Ese libro funcionó en mí como antecedente de lecturas futuras: desde entonces me interesa el género de conversaciones entre directores, o entre críticos, o, de un modo más general, conversaciones sobre cine. Con ese telón de fondo leí A propósito de Godard. Conversaciones entre Harun Farocki y Kaja Silverman, recientemente publicado por la editorial Caja Negra. Y no me decepcionó. Al contrario, me pareció sumamente interesante, en primer lugar porque los conversadores también leen las películas de Godard bien de cerca. Eligen ocho filmes (salteándose Sin aliento, supongo que para evitar las elecciones obvias) y sobre ellos discurren de un bienvenido modo lineal, es decir, van comentando, discutiendo, analizando cada película desde el comienzo hasta el final. Resultado de diversos cursos que los autores dictaron sobre Godard en los 90 en la Universidad de Berkeley, el libro está llamado a convertirse en una referencia entre “godardianos” –como este modesto columnista dominical–, pero también entre los interesados en pensar los problemas cruciales del arte contemporáneo, incluida la discusión acerca del supuesto fin del cine, o de su reconversión en otros formatos carentes ya de la experiencia colectiva de visionar una película en una sala en común.
De un lado al otro del libro hay frases agudas, algunas brillantes, y también alguna que otra trivial y trillada, como ocurre en cualquier conversación. Pero en todos los capítulos se encuentra algún pasaje que nos deja pensando, mascullando, incluso en el desacuerdo. Esa experiencia mínima –la de un libro que da a pensar– se ha vuelto cada vez más difícil de hallar en el ensayo actual, por lo que ese piso inicial ya es bienvenido.

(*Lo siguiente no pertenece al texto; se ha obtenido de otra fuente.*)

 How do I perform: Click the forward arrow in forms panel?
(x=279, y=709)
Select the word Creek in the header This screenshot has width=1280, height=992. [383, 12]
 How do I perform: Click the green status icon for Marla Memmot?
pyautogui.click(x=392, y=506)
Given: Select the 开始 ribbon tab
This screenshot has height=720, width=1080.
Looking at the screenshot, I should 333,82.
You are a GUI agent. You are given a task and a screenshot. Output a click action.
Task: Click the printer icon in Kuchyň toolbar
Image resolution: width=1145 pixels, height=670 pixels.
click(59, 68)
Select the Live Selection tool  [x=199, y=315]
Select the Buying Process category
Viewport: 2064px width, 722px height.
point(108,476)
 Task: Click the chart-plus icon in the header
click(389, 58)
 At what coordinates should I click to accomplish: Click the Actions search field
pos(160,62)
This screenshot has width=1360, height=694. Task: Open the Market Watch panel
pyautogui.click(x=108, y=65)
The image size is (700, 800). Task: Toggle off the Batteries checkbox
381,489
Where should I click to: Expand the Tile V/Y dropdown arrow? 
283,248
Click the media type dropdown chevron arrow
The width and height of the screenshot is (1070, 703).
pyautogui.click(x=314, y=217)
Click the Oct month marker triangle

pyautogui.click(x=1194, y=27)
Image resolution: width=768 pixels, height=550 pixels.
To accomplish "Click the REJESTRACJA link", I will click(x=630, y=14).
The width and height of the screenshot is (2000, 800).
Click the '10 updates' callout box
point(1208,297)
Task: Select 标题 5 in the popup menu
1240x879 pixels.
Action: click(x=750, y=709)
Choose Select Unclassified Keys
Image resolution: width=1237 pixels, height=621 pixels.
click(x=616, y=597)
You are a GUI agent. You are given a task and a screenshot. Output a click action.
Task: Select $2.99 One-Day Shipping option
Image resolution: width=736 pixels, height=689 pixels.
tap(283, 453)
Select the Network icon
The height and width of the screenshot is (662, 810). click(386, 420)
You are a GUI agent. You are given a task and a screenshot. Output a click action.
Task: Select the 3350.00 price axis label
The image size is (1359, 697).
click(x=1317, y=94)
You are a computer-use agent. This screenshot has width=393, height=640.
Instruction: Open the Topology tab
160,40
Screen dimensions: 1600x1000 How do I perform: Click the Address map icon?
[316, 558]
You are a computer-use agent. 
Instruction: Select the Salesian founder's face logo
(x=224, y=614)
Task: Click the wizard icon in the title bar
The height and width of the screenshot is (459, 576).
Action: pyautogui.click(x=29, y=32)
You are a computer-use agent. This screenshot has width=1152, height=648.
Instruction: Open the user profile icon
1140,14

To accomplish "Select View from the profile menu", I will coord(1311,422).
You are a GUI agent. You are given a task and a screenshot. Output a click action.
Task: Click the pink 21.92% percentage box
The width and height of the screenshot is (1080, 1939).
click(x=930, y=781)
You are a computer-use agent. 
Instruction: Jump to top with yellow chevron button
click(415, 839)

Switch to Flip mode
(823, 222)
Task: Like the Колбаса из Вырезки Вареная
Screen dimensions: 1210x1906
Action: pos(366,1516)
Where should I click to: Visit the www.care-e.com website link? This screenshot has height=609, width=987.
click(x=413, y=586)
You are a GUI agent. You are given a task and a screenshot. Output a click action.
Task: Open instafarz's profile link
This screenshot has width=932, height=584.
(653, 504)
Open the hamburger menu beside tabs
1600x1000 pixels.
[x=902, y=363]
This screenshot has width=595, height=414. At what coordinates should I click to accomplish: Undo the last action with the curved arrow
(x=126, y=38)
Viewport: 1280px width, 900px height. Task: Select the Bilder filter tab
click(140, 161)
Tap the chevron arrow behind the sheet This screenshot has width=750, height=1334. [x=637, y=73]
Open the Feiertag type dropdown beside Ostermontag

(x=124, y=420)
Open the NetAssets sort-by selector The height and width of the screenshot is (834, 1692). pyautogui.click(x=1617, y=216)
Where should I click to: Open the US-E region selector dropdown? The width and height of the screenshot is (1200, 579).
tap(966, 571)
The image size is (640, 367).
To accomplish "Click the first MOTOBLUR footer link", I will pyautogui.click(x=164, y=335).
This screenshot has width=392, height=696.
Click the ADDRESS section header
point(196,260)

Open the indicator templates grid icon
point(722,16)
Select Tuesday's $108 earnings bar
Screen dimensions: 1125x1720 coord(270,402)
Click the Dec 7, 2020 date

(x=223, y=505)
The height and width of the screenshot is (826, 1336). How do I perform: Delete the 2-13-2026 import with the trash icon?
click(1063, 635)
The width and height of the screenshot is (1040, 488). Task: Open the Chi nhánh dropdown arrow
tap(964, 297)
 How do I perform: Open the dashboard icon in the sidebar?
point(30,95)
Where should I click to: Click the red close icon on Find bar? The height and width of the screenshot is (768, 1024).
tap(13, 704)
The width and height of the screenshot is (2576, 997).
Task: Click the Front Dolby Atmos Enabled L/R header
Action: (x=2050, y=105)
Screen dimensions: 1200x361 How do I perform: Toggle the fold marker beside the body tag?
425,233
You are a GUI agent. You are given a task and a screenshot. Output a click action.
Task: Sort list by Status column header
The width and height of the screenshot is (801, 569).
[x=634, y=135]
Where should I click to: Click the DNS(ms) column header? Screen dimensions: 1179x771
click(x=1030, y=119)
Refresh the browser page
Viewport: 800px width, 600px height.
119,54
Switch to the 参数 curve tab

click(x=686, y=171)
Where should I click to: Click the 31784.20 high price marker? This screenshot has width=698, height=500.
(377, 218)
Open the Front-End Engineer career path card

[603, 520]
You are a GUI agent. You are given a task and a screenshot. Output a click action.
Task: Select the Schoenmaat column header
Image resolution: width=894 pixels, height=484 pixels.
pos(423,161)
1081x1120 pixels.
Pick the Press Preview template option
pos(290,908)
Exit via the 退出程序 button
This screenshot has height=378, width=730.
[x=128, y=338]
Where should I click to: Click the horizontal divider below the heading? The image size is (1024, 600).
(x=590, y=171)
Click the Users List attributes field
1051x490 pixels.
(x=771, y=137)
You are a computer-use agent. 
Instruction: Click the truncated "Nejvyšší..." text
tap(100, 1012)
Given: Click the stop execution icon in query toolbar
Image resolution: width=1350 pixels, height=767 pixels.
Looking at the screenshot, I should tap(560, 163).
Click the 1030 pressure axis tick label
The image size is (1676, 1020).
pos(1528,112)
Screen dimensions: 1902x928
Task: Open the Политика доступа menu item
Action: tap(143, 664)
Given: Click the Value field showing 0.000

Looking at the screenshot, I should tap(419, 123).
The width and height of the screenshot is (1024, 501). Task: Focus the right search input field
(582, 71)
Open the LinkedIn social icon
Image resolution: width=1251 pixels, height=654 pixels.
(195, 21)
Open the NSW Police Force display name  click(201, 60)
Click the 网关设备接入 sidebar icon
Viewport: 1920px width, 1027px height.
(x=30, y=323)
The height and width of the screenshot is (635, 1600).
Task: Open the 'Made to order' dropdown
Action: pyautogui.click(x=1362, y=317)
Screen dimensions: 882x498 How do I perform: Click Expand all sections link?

Pero es, en mi opinión, en el capítulo dedicado a El desprecio donde el libro alcanza su momento más interesante, en especial los párrafos consagrados a la traducción de un texto literario (la novela de Moravia) a un relato cinematográfico, sumado a la vez a la traducción (o tal vez, la apropiación) de textos clásicos (en especial La Odisea) llamados a reconvertirse en un guión de cine. En la página 57 se lee esta frase impecable en boca de Silverman: “Aquí aprendemos no sólo que toda traducción produce un texto nuevo, sino también que todo intento de identificar el sentido del texto original está destinado a fracasar”. Hay otros momentos destacables, pero aquí ya no hay más espacio.